### WHAT YOU WILL DO
Each record should be copied exactly, and none of them omitted.

### DATASET EXTRACT

---+---

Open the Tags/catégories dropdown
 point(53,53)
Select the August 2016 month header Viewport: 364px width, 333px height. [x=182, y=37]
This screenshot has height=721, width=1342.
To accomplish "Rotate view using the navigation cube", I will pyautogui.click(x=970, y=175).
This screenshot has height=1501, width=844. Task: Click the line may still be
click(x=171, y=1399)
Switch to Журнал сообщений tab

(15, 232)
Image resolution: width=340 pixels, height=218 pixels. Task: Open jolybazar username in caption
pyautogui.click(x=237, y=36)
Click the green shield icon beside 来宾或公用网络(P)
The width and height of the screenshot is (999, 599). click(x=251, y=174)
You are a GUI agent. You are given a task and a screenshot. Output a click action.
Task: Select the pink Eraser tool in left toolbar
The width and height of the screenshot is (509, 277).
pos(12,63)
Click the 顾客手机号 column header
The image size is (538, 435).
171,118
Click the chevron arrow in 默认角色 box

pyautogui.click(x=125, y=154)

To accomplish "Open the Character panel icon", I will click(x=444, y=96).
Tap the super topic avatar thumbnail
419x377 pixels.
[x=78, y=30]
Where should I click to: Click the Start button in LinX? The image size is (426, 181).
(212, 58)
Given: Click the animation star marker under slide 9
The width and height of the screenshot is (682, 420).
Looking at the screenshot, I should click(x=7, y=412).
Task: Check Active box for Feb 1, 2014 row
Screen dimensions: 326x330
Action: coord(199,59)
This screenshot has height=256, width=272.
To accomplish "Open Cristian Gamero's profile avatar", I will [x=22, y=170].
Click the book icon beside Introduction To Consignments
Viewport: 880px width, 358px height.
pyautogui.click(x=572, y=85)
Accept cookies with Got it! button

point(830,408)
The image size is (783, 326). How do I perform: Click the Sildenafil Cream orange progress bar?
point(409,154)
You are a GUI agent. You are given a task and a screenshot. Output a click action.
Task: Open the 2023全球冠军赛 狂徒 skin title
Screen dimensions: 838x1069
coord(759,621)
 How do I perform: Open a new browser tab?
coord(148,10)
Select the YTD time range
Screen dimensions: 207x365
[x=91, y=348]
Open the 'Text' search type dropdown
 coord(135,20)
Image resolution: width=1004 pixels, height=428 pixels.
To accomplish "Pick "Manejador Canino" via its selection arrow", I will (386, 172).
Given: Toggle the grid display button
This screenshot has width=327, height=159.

---+---

### TASK ANSWER
Open the Tags/catégories dropdown
 point(53,53)
Select the August 2016 month header Viewport: 364px width, 333px height. [x=182, y=37]
This screenshot has height=721, width=1342.
To accomplish "Rotate view using the navigation cube", I will pyautogui.click(x=970, y=175).
This screenshot has height=1501, width=844. Task: Click the line may still be
click(x=171, y=1399)
Switch to Журнал сообщений tab

(15, 232)
Image resolution: width=340 pixels, height=218 pixels. Task: Open jolybazar username in caption
pyautogui.click(x=237, y=36)
Click the green shield icon beside 来宾或公用网络(P)
The width and height of the screenshot is (999, 599). click(x=251, y=174)
You are a GUI agent. You are given a task and a screenshot. Output a click action.
Task: Select the pink Eraser tool in left toolbar
The width and height of the screenshot is (509, 277).
pos(12,63)
Click the 顾客手机号 column header
The image size is (538, 435).
171,118
Click the chevron arrow in 默认角色 box

pyautogui.click(x=125, y=154)

To accomplish "Open the Character panel icon", I will click(x=444, y=96).
Tap the super topic avatar thumbnail
419x377 pixels.
[x=78, y=30]
Where should I click to: Click the Start button in LinX? The image size is (426, 181).
(212, 58)
Given: Click the animation star marker under slide 9
The width and height of the screenshot is (682, 420).
Looking at the screenshot, I should click(x=7, y=412).
Task: Check Active box for Feb 1, 2014 row
Screen dimensions: 326x330
Action: coord(199,59)
This screenshot has height=256, width=272.
To accomplish "Open Cristian Gamero's profile avatar", I will [x=22, y=170].
Click the book icon beside Introduction To Consignments
Viewport: 880px width, 358px height.
pyautogui.click(x=572, y=85)
Accept cookies with Got it! button

point(830,408)
The image size is (783, 326). How do I perform: Click the Sildenafil Cream orange progress bar?
point(409,154)
You are a GUI agent. You are given a task and a screenshot. Output a click action.
Task: Open the 2023全球冠军赛 狂徒 skin title
Screen dimensions: 838x1069
coord(759,621)
 How do I perform: Open a new browser tab?
coord(148,10)
Select the YTD time range
Screen dimensions: 207x365
[x=91, y=348]
Open the 'Text' search type dropdown
 coord(135,20)
Image resolution: width=1004 pixels, height=428 pixels.
To accomplish "Pick "Manejador Canino" via its selection arrow", I will (386, 172).
Given: Toggle the grid display button
This screenshot has width=327, height=159.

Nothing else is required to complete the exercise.